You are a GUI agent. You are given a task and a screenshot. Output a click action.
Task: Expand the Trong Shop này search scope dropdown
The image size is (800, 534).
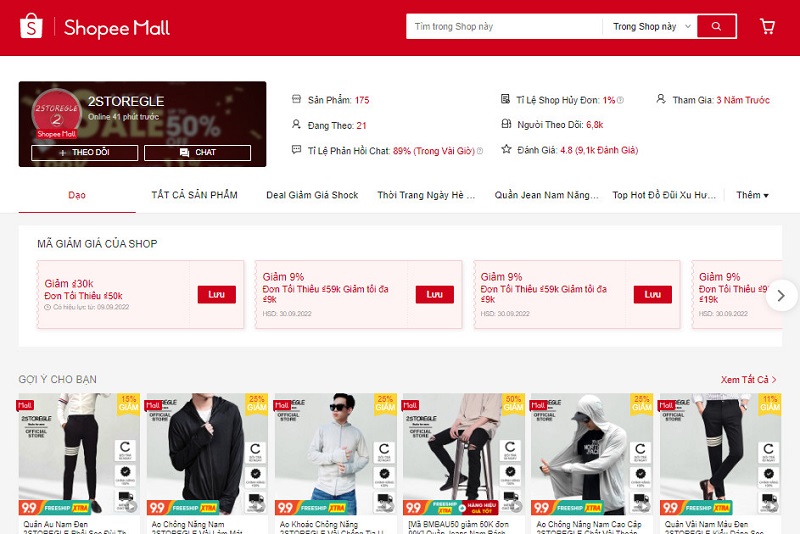click(x=650, y=27)
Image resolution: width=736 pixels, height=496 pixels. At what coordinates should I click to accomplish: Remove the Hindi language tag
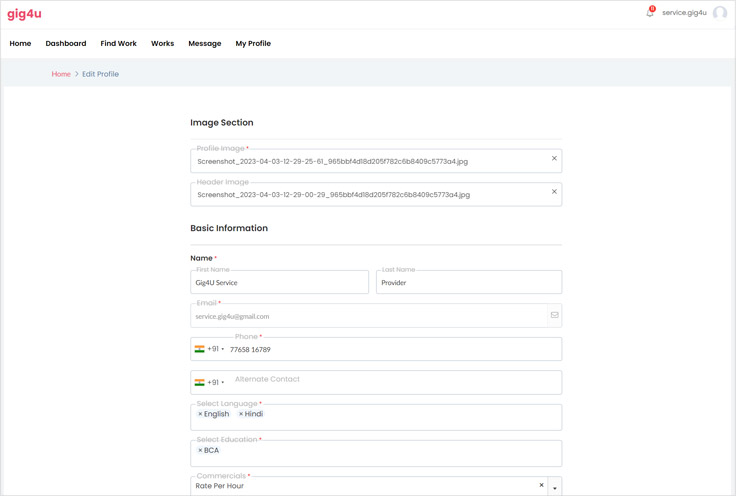(x=241, y=414)
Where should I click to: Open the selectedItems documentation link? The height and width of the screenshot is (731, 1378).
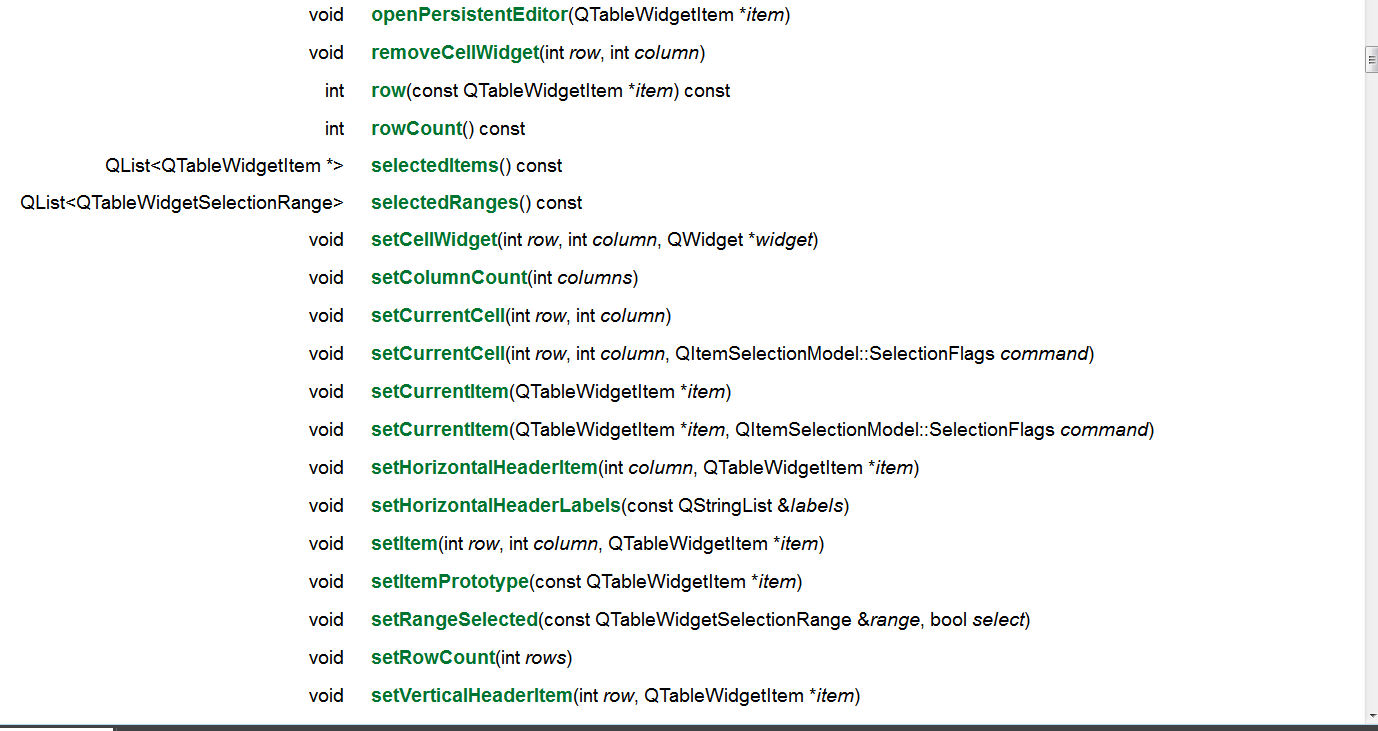(434, 165)
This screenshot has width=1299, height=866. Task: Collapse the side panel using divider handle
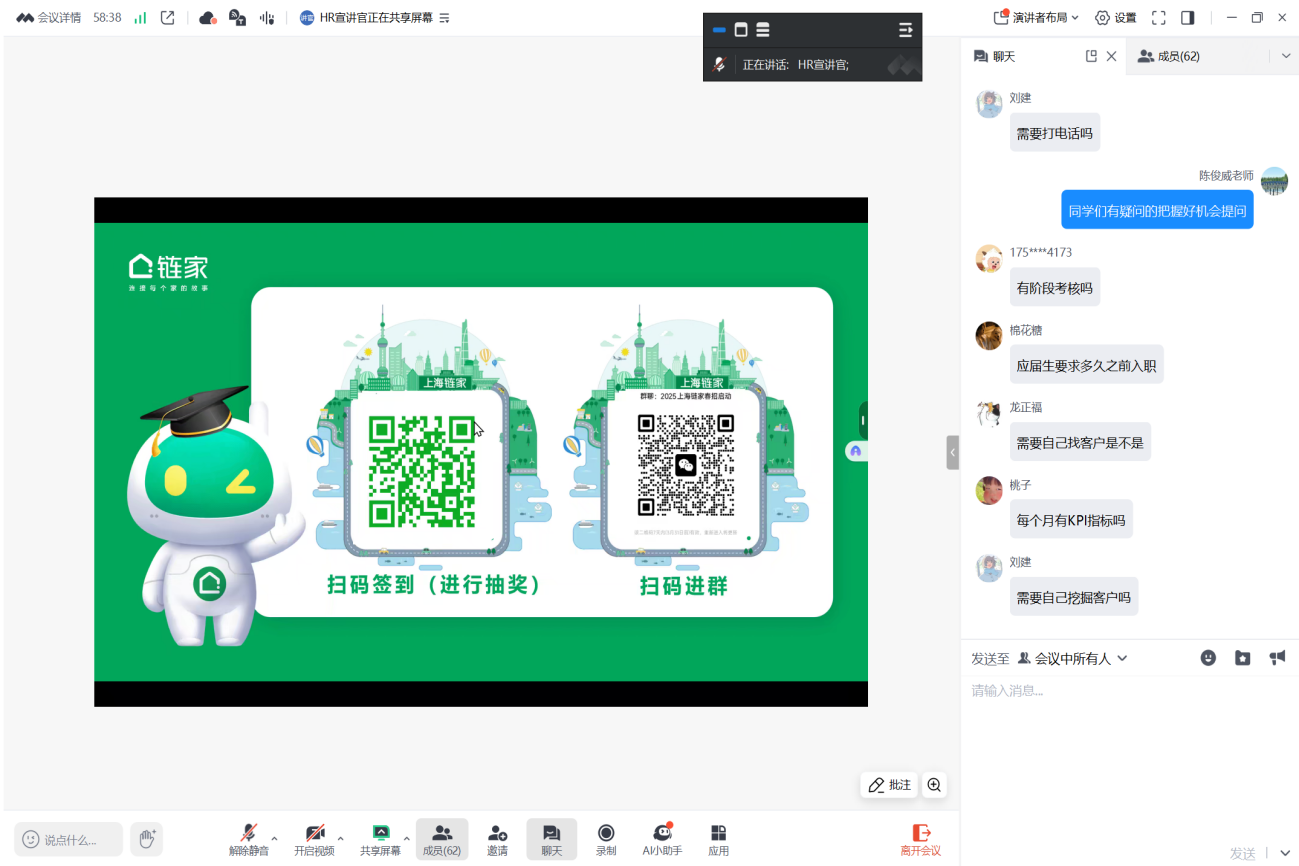[953, 452]
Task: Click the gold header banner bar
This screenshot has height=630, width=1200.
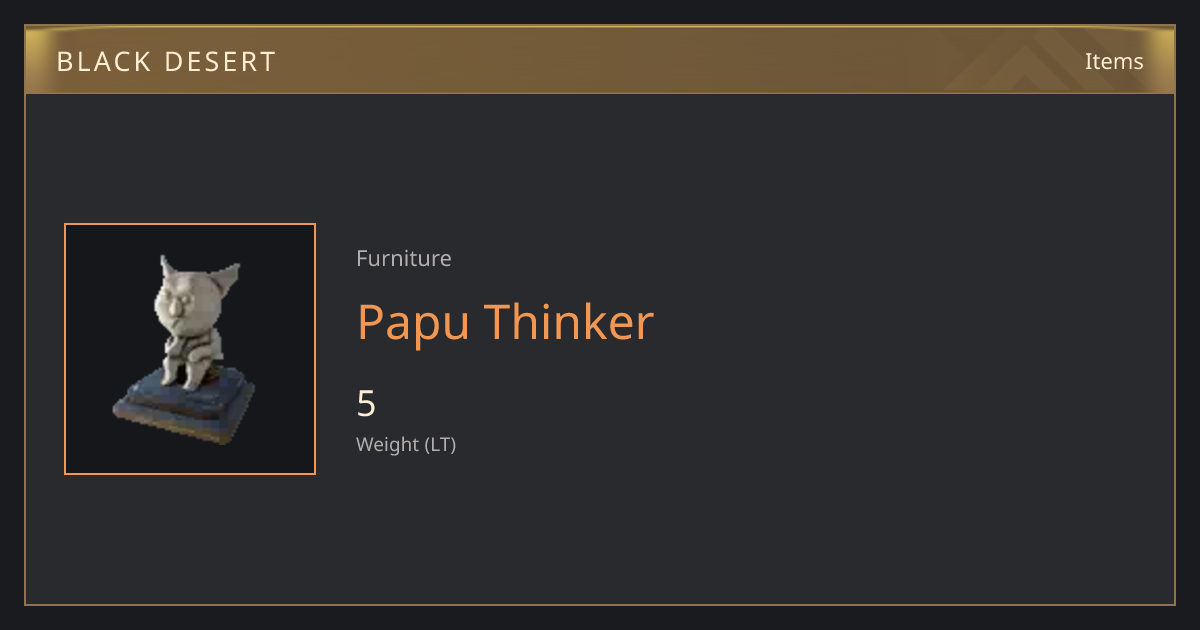Action: pyautogui.click(x=600, y=60)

PROMPT: The line containing "Image resolution: width=736" and every line after it, through the end of the records, are what you should retype exactly. Do not include the pictures.

YOUR SOLUTION:
Image resolution: width=736 pixels, height=496 pixels. At what coordinates should I click to accomplish: Remove the Hindi language tag
(x=241, y=414)
Where should I click to: Open the selectedItems documentation link? The height and width of the screenshot is (731, 1378).
(434, 165)
This screenshot has width=1299, height=866. Task: Collapse the side panel using divider handle
[953, 452]
Task: Click the gold header banner bar
This screenshot has height=630, width=1200.
Action: pyautogui.click(x=600, y=60)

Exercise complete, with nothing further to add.